A study by the Wildlife Conservation Society in partnership with the Ministry of Fisheries, Fiji Locally Managed Marine Area (FLMMA) Network and Women in Fisheries Network-Fiji (WiFN-Fiji), documented the impact of Cyclone Winston on mud crab fishers in Bua Province, on Fiji’s second biggest island of Vanua Levu. At least 48.5 percent of mud crab fishers interviewed had stopped harvesting crabs due to difficulties accessing their collection sites, damages and losses sustained to fishing gears and boats following the aftermath of the cyclone that hit Fiji in February last year.

The mud crab fishery is largely a high-value domestic fishery in Fiji providing an important source of livelihoods for local communities with access to healthy stands of mangrove forests. The fishery is dominated by women who have extensive knowledge about the crabs and the best places to find and catch them.

Following the cyclone, over half of the fishers noticed a change in the number of crabs caught post-cyclone and an increase in market price was reported by over a quarter of fishers interviewed. Initially, buyers made more frequent trips to buy mud crabs from fishers from less impacted villages. On average, crabs were sold for 15/kg, and ranging from 8/kg to 18/kg across Bua Province. This is on average 13 percent higher than pre-cyclone prices which averaged $10.90/kg.

Tropical Cyclone Winston had caused damages and losses estimated at FJ$1.99 billion. Fisheries which made up 1.8 per cent of Fiji’s GDP in 2015, sustained damages and losses estimated at over FJ$40.7million according to the government-led Post-Disaster Needs Assessment (PDNA), that is guiding Fiji’s recovery efforts. However, the PDNA did not have time to collect detailed data on the impact to local fishers, particularly women fishers.

The study was conducted through April to May to assess social and economic impacts of the cyclone on mud crab fishery in the Province, and provide recommendations for government and development partners on where recovery and rehabilitation efforts should be directed.

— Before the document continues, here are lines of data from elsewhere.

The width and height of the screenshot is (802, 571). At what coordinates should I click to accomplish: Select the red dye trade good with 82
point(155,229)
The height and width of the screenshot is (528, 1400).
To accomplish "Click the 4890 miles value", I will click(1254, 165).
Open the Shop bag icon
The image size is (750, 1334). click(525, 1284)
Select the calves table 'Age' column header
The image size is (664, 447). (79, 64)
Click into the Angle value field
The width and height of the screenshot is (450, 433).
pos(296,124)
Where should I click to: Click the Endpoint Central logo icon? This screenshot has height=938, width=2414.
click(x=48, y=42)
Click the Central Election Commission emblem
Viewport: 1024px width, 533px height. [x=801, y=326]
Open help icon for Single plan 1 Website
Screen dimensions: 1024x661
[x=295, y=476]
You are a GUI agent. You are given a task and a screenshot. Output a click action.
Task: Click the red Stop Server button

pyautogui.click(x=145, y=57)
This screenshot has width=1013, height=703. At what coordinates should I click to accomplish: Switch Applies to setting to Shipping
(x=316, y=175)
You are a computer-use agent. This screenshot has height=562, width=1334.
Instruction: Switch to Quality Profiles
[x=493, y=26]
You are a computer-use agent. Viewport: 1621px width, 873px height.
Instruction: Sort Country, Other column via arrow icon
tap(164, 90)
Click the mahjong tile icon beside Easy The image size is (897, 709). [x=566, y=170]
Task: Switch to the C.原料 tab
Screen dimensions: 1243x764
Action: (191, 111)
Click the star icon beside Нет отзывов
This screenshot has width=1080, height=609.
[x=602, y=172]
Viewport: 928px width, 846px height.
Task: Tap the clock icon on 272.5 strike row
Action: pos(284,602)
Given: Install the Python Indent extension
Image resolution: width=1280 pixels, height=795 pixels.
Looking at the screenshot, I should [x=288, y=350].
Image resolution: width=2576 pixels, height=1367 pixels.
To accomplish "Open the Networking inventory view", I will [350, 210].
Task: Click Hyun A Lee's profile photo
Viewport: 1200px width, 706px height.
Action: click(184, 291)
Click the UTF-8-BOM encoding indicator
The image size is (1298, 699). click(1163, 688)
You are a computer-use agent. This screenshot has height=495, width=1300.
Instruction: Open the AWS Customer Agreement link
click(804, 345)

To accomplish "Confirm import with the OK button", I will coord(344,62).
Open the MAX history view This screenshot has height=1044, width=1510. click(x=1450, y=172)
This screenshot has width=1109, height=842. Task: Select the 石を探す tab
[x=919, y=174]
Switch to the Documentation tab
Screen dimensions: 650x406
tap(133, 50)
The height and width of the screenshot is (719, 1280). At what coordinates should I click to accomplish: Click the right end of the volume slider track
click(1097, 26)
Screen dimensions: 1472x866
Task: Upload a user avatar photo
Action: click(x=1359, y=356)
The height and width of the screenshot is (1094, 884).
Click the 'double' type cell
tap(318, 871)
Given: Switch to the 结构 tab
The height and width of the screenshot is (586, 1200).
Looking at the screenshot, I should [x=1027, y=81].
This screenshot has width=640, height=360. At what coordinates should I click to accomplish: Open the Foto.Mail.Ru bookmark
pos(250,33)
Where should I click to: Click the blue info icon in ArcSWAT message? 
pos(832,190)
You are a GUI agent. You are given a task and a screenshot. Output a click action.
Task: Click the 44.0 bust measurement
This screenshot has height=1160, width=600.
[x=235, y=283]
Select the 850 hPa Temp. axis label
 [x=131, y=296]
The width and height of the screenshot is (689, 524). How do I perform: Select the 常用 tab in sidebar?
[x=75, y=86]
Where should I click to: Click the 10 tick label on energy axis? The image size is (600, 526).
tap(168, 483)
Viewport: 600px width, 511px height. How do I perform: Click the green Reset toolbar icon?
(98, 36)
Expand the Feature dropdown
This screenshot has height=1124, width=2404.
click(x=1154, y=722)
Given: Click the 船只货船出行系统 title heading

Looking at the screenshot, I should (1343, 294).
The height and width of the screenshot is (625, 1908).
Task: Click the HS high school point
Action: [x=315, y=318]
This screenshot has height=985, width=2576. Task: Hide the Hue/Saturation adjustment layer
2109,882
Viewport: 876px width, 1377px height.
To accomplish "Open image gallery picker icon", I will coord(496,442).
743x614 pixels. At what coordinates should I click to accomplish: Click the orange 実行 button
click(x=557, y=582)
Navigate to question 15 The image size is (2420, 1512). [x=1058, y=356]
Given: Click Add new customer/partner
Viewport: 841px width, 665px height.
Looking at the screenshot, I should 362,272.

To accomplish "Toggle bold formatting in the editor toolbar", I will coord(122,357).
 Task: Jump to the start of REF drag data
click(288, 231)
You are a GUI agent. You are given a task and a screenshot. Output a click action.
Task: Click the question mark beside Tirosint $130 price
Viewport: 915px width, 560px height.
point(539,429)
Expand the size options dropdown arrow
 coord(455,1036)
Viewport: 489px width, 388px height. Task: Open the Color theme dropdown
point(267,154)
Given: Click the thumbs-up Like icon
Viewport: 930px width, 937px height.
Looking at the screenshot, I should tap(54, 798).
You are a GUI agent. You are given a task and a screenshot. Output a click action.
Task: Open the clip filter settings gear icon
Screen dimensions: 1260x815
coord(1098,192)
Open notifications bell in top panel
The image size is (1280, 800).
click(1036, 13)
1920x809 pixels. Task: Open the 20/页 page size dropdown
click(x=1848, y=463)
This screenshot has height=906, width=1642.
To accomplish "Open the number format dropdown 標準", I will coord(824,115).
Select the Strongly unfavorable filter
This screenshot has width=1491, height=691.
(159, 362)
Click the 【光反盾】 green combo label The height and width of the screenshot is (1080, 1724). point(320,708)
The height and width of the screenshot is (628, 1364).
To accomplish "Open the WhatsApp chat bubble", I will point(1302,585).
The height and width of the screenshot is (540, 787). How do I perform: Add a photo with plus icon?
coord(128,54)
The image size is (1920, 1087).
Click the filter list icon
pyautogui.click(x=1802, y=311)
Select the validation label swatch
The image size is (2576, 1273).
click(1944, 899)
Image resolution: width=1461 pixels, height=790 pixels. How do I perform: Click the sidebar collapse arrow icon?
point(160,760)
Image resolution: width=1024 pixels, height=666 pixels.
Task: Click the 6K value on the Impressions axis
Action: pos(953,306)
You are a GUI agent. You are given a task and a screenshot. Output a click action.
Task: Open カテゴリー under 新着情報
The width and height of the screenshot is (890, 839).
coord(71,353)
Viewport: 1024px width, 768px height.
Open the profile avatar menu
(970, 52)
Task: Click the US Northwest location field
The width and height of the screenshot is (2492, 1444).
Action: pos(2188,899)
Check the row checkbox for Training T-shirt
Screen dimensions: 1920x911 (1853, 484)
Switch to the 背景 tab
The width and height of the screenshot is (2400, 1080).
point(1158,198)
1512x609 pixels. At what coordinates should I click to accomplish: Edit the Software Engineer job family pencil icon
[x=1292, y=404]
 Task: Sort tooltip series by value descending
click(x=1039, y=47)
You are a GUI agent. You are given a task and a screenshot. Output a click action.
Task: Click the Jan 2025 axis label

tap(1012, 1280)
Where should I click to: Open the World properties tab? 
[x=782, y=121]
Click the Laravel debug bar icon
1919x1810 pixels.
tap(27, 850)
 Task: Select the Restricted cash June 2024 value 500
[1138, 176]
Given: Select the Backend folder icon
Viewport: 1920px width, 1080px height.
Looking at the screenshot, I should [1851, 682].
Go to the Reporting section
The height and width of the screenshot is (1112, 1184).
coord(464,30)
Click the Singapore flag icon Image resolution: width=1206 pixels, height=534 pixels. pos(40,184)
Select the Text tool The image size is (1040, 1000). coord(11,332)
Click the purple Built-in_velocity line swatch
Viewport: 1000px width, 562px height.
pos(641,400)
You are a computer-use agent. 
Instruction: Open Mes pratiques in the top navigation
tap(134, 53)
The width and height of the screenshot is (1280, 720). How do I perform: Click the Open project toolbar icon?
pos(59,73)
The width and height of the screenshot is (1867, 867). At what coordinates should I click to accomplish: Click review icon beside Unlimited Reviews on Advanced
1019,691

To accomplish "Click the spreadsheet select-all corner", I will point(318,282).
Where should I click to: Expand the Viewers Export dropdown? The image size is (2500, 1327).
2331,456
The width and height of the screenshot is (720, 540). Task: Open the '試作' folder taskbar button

Some of the key recommendations made from mud crab study are:

  • Ensure government support to fishing communities in gender sensitive and takes into consideration the losses and damages incurred by women fishers;
  • Provide up to date information to women fishers on pricing to ensure they get fair price for mud crabs;
  • Encourage villagers and districts to establish regulations or guidelines for the mud crab fishery which promotes the resilience of the fishery to cyclone events;
  • Ensure districts with damaged mangroves within their tabu areas remained closed to help promote recovery; and
  • Continue to monitor the mud crab fishery to gauge the recovery of the fishery and the impact to subsistence and livelihoods in Bua Province.